Dr. Tess Lawrie: “No, I’m grading my evidence. I’m saying I’m sure of this evidence. I’m saying I’m absolutely sure it prevents deaths. There is nothing as effective as this treatment. What is your reluctance? Whose conclusion is that?” Hill then complains again that outsiders are influencing him.

Dr. Tess Lawrie: “You keep referring to other people. It’s like you don’t trust yourself. If you were to trust yourself, you would know that you have made an error and you need to correct it because you know, in your heart, that this treatment prevents death.”

Dr. Andrew Hill: “Well, I know, I know for a fact that the data right now is not going to get the drug approved.”

Dr. Tess Lawrie: “But, Andy—know this will come out . . . It will come out that there were all these barriers to the truth being told to the public and to the evidence being presented. So please, this is your opportunity just to acknowledge [the truth] in your review, change your conclusions, and come on board with this Cochrane Review, which will be definitive. It will be the review that shows the evidence and gives the proof. This was the consensus on Wednesday night’s meeting with 20 experts.” Hill protests that NIH will not agree to recommend IVM.

Dr. Tess Lawrie: “Yeah, because the NIH is owned by the vaccine lobby.”

Dr. Andrew Hill: “That’s not something I know about.”

Dr. Tess Lawrie: “Well, all I’m saying is this smacks of corruption and you are being played.”
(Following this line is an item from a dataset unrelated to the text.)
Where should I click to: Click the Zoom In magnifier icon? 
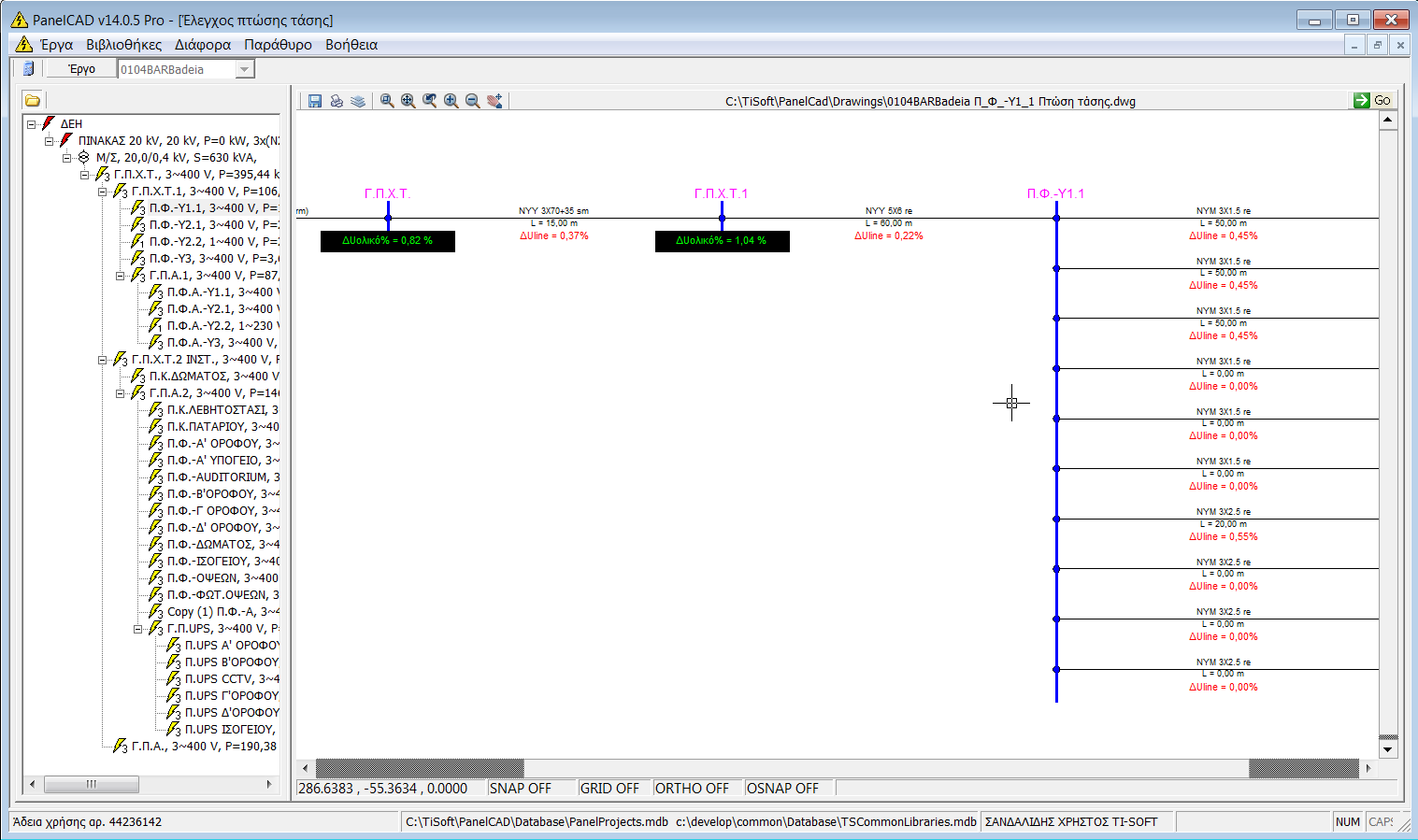[451, 100]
Dr. Hill: “I don’t think so.”

Dr. Tess Lawrie: “Well then, you have no excuse because your work in that review is flawed. It’s rushed. It is not properly put together.” Dr. Lawrie points out that Hill’s study ignores a host of clinical outcomes that affect patients.

She scolds Hill for ignoring the beneficial effects of IVM as prophylaxis, its effect on speed to PCR negativity, on the need for mechanical ventilation, on reduced admissions to ICUs, and other outcomes that are clinically meaningful.
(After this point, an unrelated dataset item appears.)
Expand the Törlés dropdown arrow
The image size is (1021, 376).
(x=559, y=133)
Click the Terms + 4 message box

She adds, “This is bad research . . . bad research. So, at this point, I don’t know . . . you seem like a nice guy, but I am really, really worried about you.”

Dr. Andrew Hill: “Okay. Yeah. I mean, it’s, it’s a difficult situation.”

Dr. Tess Lawrie: “No, you might be in a difficult situation. I’m not, because I have no paymaster. I can tell the truth . . . How can you deliberately try and mess it up . . . you know?”

Dr. Andrew Hill: “It’s not messing it up. It’s saying that we need, we need a short time to look at some more studies.”

Dr. Tess Lawrie: “So, how long are you going to let people carry on dying unnecessarily—up to you? What is, what is the timeline that you’ve allowed for this, then?”